The fact sheet also stated that China said when it signed the test ban treaty in 1996 that "it would continue to evaluate the safety and reliability of its nuclear weapons. . . . We believe that China has initiated such a program at its Lop Nur test site."

China has refused to permit international monitoring at its nuclear weapons test facilities —a key reason Senate Republicans rejected the test ban treaty as unverifiable.

Negotiators failed to include provisions in the treaty that would allow precise monitoring near Lop Nur.

Despite the Senate's rejection of the treaty, the Bush administration is seeking $21 million for international monitoring of the defunct treaty, a sign treaty proponents are operating outside the control of administration political appointees.

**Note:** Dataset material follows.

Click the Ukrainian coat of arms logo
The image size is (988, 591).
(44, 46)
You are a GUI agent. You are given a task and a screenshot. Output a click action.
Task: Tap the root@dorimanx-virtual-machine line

"It's the Clinton bureaucracy doing this, and it shows the Bush administration hasn't reined them in," said one U.S. official.

The continued nuclear test efforts by China show "China could never be a reliable treaty partner" since it announced in 1996 that it would no longer test, this official said.

-- Anonymous, April 09, 2001

I would say that we should retaliate with a test of our own, provided we could find a small underground in which to do it.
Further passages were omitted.